WRITTEN EXERCISE
Reproduce the records below word for word, beginning at the line that contains "You are a computer-use" and stopping after the line that contains "(x=489, y=409)". Leave the pictures out of your copy.

MATERIAL FOR THIS EXERCISE
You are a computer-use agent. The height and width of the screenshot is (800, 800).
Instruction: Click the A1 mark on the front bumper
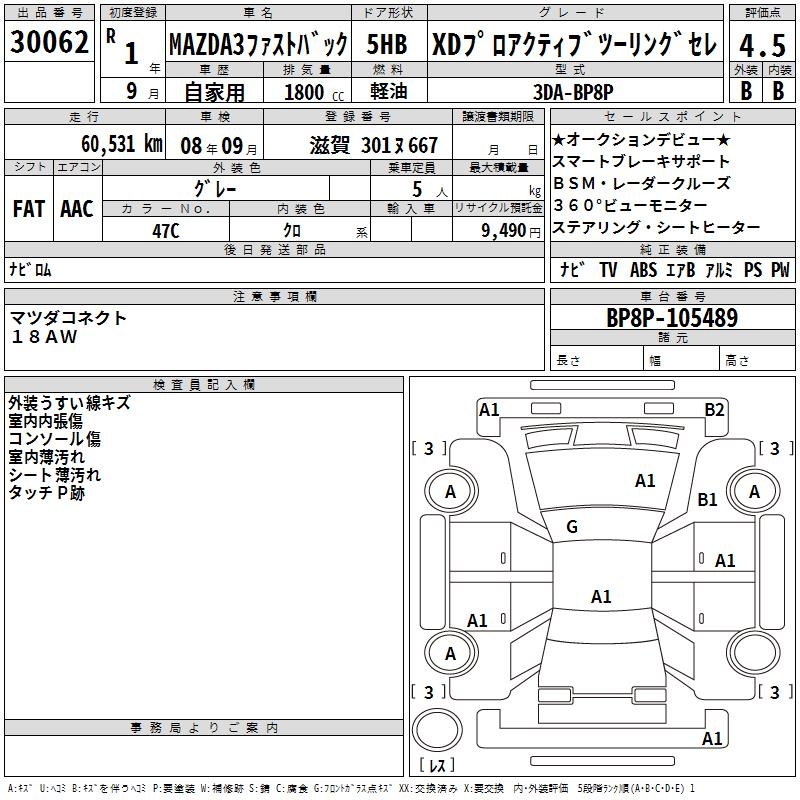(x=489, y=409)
---
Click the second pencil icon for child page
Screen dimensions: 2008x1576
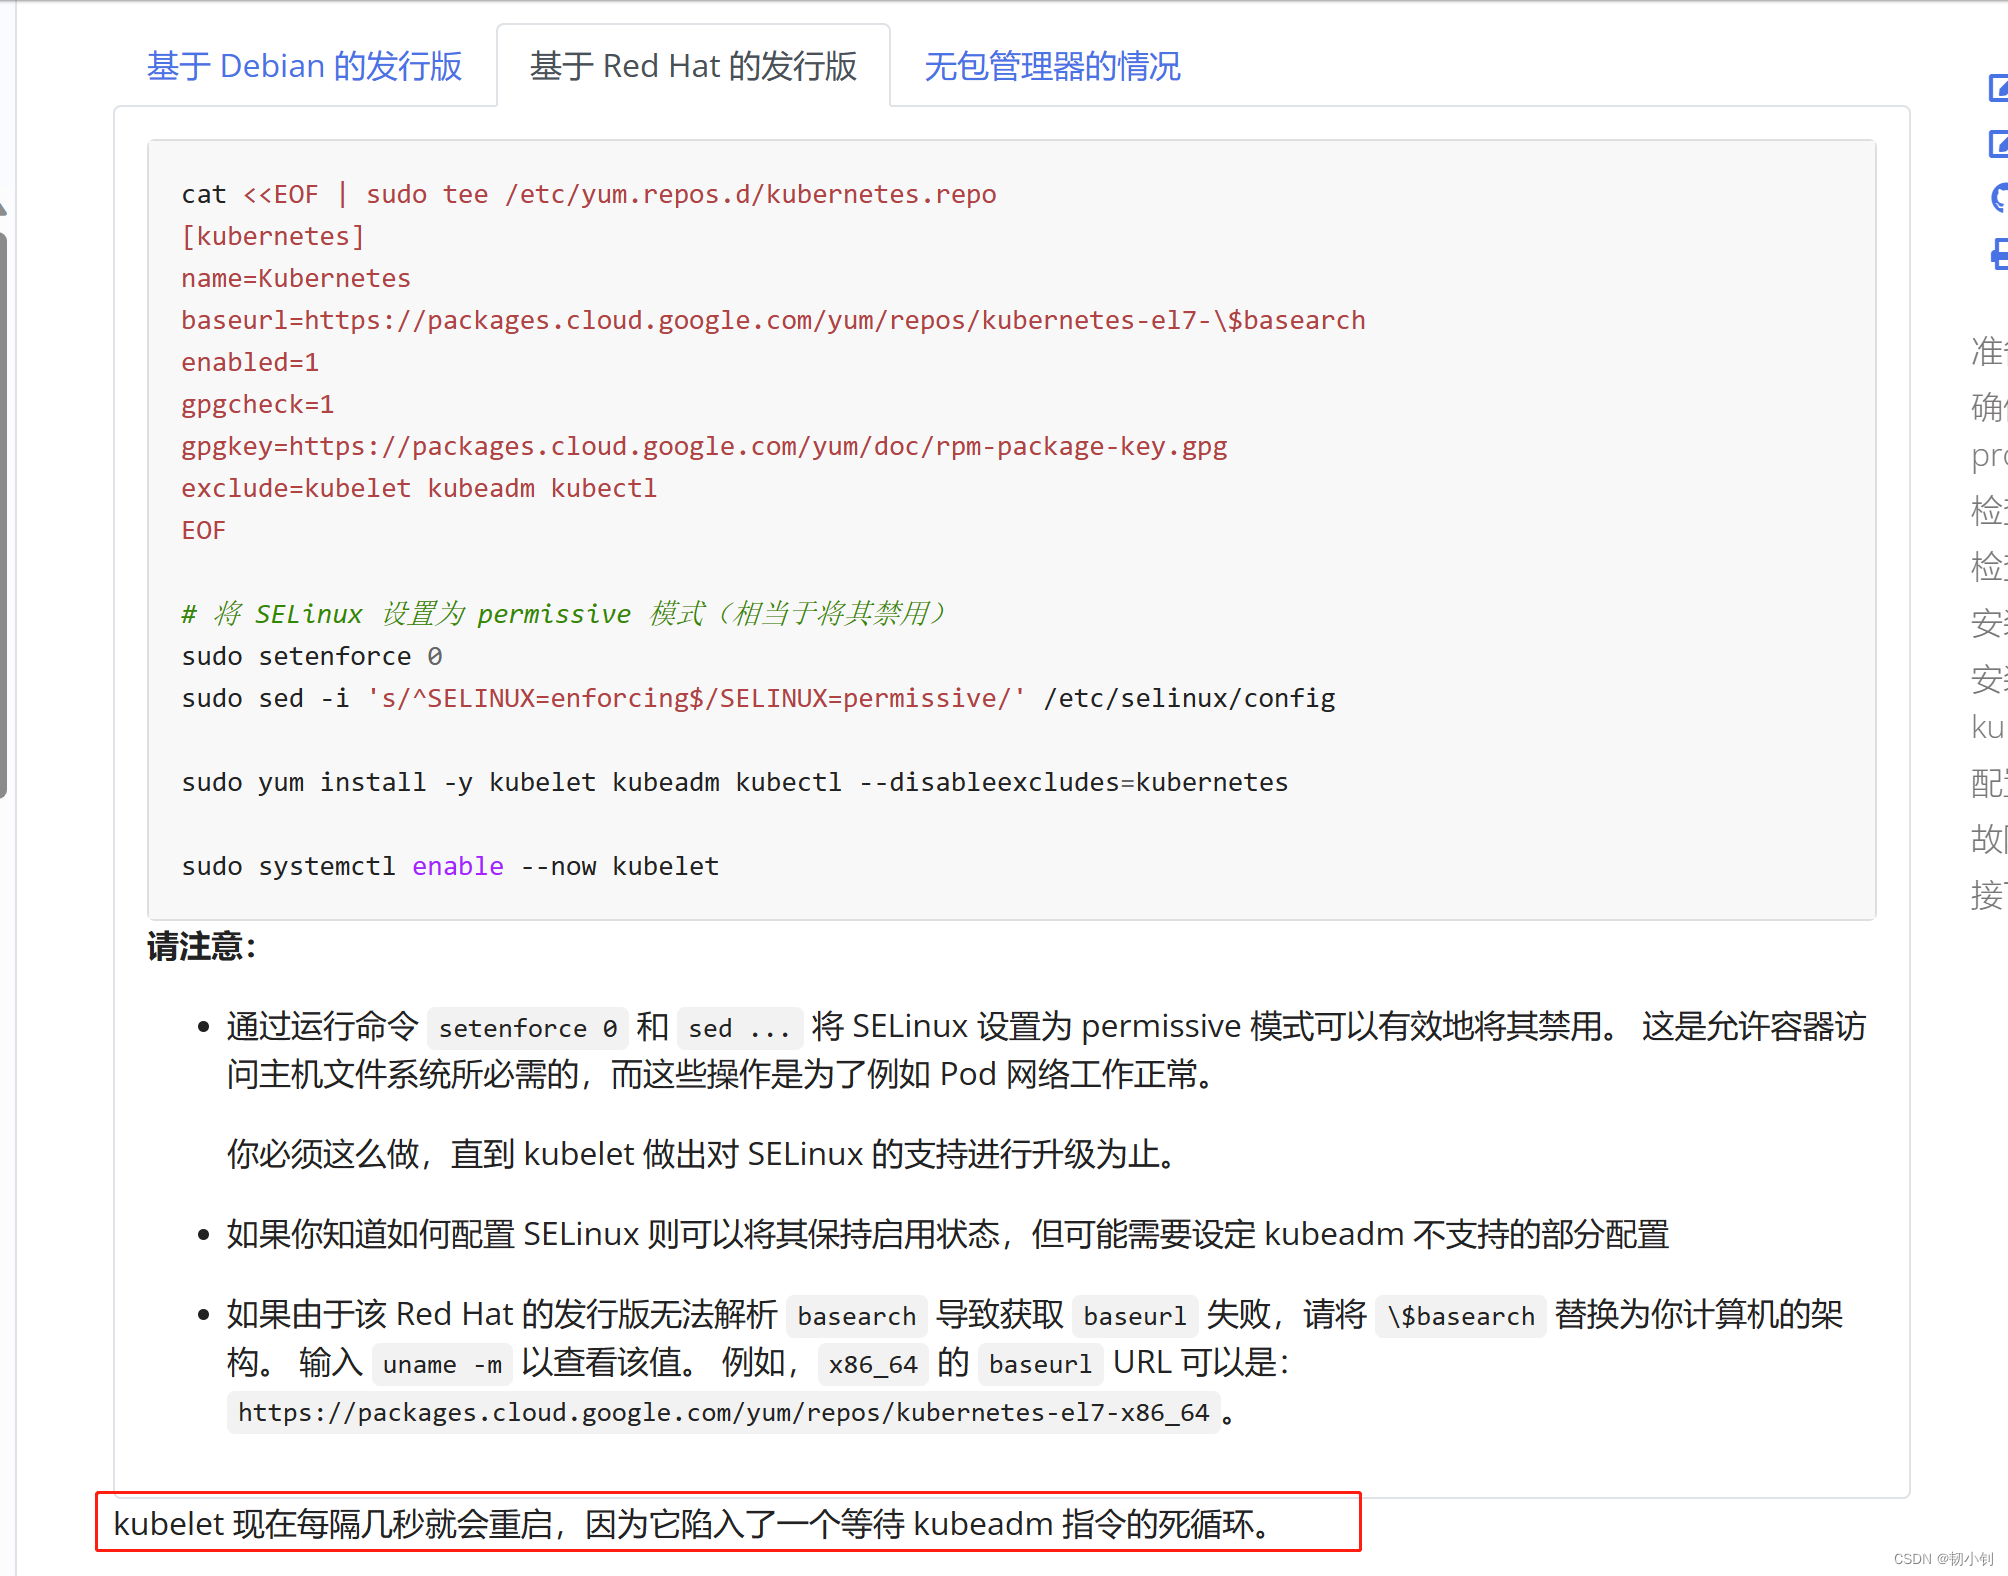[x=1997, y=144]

FINAL RESULT
You are a computer-use agent. The height and width of the screenshot is (800, 800).
Instruction: Click the A1 mark on the front bumper
(x=489, y=409)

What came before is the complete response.